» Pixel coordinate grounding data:

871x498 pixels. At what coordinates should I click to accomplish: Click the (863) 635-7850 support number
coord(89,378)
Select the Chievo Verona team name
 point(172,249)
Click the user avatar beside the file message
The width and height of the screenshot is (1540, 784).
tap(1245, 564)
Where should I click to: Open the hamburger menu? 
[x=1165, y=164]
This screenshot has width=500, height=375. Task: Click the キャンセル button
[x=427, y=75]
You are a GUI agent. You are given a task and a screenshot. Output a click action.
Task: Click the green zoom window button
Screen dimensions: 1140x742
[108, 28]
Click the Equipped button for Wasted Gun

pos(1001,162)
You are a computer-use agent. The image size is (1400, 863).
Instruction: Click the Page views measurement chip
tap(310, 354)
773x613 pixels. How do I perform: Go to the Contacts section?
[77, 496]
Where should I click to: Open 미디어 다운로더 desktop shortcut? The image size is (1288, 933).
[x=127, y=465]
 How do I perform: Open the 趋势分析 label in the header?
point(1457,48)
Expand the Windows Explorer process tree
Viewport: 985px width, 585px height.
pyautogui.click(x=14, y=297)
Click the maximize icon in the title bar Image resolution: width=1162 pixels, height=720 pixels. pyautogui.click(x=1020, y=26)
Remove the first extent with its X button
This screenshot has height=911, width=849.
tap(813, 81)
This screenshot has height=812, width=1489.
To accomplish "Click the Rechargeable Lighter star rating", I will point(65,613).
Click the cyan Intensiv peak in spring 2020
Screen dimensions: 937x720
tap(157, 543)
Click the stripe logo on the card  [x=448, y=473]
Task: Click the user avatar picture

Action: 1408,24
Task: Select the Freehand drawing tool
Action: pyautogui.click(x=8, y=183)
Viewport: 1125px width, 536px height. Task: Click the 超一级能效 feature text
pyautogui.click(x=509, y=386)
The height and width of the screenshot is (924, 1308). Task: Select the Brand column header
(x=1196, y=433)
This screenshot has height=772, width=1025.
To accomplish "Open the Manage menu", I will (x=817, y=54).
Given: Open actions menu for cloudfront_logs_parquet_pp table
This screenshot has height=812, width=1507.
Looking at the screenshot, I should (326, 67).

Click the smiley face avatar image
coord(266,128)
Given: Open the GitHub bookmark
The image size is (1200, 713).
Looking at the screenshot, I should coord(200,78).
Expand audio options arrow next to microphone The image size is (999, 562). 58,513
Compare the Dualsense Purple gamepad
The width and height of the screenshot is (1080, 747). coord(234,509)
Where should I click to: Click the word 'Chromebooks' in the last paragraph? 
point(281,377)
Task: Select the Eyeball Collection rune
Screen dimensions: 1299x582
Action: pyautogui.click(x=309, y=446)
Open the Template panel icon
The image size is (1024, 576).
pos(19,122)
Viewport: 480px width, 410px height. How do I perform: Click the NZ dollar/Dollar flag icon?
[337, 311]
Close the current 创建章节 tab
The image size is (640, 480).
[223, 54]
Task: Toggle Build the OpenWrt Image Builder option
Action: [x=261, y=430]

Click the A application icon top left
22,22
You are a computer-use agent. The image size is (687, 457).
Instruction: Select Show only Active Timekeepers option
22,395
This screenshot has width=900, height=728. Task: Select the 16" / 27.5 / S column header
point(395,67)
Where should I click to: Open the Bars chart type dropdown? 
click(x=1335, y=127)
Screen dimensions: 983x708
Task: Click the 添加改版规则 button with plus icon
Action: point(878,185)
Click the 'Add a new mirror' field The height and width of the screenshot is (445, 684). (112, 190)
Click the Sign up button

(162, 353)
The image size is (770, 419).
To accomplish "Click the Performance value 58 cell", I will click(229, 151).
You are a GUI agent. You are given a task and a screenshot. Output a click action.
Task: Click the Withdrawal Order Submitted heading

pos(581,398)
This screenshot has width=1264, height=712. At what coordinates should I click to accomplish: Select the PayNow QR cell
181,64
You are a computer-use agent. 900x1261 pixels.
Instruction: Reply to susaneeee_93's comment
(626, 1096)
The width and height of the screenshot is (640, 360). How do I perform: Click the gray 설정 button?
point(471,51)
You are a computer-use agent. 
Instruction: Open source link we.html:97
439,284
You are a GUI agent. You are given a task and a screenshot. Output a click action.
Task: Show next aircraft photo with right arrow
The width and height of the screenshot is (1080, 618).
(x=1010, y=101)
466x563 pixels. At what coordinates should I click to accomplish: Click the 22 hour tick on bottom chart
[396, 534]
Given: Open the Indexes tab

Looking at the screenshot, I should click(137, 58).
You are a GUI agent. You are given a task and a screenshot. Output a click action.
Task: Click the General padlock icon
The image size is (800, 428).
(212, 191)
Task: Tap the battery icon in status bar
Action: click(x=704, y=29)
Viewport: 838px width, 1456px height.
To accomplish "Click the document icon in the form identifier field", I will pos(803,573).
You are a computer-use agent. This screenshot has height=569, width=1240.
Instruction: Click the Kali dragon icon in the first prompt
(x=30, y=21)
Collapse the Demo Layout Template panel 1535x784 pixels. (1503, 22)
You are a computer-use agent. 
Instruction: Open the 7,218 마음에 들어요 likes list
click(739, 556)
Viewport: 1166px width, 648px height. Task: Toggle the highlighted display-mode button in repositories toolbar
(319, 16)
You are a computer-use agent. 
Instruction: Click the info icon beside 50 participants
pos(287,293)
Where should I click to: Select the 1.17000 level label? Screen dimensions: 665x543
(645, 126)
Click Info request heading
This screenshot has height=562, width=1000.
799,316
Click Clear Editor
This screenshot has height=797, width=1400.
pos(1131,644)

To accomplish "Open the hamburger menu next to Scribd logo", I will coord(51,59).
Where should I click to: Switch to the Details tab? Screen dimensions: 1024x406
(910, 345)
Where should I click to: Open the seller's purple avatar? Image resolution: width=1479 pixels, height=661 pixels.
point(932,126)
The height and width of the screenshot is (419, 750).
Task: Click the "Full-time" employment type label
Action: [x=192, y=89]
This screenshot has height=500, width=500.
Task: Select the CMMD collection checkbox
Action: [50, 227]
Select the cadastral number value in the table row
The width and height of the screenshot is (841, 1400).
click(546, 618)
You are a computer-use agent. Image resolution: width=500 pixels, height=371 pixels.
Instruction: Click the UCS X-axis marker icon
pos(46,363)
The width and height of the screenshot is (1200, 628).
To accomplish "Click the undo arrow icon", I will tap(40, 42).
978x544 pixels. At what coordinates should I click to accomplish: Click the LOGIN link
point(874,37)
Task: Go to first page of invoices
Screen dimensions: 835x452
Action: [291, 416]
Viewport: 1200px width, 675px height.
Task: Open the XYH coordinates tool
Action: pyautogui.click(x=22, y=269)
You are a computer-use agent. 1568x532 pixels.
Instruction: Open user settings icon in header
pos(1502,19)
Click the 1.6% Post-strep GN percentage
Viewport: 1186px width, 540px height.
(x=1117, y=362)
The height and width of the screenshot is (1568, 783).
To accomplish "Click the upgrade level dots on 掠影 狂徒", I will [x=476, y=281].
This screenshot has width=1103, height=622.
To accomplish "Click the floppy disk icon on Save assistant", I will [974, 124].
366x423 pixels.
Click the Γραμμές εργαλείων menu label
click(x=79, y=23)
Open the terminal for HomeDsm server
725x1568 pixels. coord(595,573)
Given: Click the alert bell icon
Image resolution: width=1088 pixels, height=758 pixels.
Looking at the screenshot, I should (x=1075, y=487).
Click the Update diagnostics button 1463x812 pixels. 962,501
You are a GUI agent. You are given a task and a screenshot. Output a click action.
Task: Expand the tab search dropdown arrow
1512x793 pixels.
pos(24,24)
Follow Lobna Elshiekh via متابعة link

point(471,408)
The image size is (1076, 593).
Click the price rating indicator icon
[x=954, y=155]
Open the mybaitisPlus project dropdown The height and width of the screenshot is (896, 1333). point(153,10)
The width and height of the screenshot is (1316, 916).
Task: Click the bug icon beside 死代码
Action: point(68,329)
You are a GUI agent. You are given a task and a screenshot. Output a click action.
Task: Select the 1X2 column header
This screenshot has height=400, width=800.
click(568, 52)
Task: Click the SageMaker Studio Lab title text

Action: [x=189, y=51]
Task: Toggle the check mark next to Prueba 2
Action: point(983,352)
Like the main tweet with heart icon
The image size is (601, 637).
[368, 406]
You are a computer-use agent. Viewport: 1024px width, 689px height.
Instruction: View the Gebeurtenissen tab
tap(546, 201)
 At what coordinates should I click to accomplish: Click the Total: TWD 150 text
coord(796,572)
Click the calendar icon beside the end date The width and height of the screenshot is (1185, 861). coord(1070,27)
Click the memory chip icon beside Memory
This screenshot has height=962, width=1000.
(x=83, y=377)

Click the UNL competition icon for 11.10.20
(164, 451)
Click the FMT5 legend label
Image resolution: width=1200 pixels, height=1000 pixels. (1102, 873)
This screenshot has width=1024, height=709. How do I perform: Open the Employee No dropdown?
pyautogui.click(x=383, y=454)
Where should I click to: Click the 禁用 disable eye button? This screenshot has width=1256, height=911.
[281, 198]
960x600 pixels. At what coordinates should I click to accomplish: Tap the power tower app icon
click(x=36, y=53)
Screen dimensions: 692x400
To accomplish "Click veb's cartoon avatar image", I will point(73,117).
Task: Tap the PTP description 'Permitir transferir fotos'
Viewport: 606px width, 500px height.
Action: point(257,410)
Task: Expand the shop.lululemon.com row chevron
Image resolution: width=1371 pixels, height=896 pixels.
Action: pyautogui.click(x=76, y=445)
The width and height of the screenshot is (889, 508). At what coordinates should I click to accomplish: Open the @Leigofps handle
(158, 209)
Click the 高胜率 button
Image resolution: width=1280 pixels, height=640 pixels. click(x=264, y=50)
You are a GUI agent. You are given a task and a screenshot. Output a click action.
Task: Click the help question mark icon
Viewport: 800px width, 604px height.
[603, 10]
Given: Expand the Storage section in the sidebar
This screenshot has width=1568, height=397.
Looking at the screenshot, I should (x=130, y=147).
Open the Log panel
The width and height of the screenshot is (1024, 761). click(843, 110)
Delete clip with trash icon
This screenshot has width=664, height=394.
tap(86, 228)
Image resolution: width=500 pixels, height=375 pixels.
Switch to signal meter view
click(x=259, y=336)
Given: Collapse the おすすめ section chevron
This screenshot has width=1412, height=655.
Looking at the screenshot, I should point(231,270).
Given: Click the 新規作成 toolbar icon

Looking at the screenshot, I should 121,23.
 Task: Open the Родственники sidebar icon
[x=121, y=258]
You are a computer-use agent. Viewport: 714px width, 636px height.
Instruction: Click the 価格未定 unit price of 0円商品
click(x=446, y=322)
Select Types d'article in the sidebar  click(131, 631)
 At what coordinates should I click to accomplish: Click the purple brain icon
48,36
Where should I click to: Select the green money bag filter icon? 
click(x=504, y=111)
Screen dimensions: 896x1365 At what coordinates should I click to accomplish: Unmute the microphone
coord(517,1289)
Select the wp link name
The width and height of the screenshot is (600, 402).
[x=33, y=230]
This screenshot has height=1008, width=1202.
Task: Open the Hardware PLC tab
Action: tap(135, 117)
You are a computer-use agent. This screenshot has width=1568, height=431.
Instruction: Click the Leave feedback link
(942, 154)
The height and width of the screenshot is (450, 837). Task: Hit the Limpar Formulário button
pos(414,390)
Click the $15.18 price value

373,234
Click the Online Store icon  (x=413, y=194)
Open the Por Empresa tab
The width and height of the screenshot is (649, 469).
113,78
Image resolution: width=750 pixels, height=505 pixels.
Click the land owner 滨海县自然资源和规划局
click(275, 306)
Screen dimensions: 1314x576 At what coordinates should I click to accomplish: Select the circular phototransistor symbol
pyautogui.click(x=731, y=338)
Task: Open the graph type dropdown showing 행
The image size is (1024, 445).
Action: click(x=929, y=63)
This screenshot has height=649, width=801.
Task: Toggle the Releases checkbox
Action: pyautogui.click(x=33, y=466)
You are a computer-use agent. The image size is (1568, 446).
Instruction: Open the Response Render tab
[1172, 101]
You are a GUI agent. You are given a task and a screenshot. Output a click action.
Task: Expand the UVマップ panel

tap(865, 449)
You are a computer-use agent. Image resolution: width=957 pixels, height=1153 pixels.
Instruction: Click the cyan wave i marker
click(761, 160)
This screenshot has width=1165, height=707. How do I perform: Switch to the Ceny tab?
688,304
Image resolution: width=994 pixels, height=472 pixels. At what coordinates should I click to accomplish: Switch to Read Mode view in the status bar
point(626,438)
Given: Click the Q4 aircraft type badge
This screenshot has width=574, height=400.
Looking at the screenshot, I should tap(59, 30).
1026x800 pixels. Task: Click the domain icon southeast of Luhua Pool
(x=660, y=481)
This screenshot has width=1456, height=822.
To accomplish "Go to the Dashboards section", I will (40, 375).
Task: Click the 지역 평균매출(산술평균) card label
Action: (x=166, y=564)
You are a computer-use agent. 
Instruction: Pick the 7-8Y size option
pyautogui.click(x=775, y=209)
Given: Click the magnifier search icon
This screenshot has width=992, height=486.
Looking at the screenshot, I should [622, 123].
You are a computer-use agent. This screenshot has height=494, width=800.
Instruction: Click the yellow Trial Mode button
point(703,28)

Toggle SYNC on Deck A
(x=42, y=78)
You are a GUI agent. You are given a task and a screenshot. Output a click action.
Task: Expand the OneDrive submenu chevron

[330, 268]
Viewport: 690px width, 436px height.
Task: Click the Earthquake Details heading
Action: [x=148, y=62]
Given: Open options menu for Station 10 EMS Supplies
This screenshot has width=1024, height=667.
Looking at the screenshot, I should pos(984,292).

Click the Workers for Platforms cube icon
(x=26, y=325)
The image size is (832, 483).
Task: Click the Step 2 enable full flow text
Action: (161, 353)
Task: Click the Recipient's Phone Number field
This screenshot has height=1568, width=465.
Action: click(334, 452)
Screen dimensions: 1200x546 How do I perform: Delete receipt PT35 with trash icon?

» Problem details:
Look above for the line holding "Given: Click the alert bell icon", then set down exactly that line and every line after it up to and including the line holding "Task: Expand the shop.lululemon.com", with nothing else.

» Answer for this exercise:
Given: Click the alert bell icon
Image resolution: width=1088 pixels, height=758 pixels.
Looking at the screenshot, I should (x=1075, y=487).
Click the Update diagnostics button 1463x812 pixels. 962,501
You are a GUI agent. You are given a task and a screenshot. Output a click action.
Task: Expand the tab search dropdown arrow
1512x793 pixels.
pos(24,24)
Follow Lobna Elshiekh via متابعة link

point(471,408)
The image size is (1076, 593).
Click the price rating indicator icon
[x=954, y=155]
Open the mybaitisPlus project dropdown The height and width of the screenshot is (896, 1333). point(153,10)
The width and height of the screenshot is (1316, 916).
Task: Click the bug icon beside 死代码
Action: point(68,329)
You are a GUI agent. You are given a task and a screenshot. Output a click action.
Task: Select the 1X2 column header
This screenshot has height=400, width=800.
click(568, 52)
Task: Click the SageMaker Studio Lab title text

Action: [x=189, y=51]
Task: Toggle the check mark next to Prueba 2
Action: point(983,352)
Like the main tweet with heart icon
The image size is (601, 637).
[368, 406]
You are a computer-use agent. Viewport: 1024px width, 689px height.
Instruction: View the Gebeurtenissen tab
tap(546, 201)
 At what coordinates should I click to accomplish: Click the Total: TWD 150 text
coord(796,572)
Click the calendar icon beside the end date The width and height of the screenshot is (1185, 861). coord(1070,27)
Click the memory chip icon beside Memory
This screenshot has height=962, width=1000.
(x=83, y=377)

Click the UNL competition icon for 11.10.20
(164, 451)
Click the FMT5 legend label
Image resolution: width=1200 pixels, height=1000 pixels. (1102, 873)
This screenshot has width=1024, height=709. How do I perform: Open the Employee No dropdown?
pyautogui.click(x=383, y=454)
Where should I click to: Click the 禁用 disable eye button? This screenshot has width=1256, height=911.
[281, 198]
960x600 pixels. At what coordinates should I click to accomplish: Tap the power tower app icon
click(x=36, y=53)
Screen dimensions: 692x400
To accomplish "Click veb's cartoon avatar image", I will point(73,117).
Task: Tap the PTP description 'Permitir transferir fotos'
Viewport: 606px width, 500px height.
Action: point(257,410)
Task: Expand the shop.lululemon.com row chevron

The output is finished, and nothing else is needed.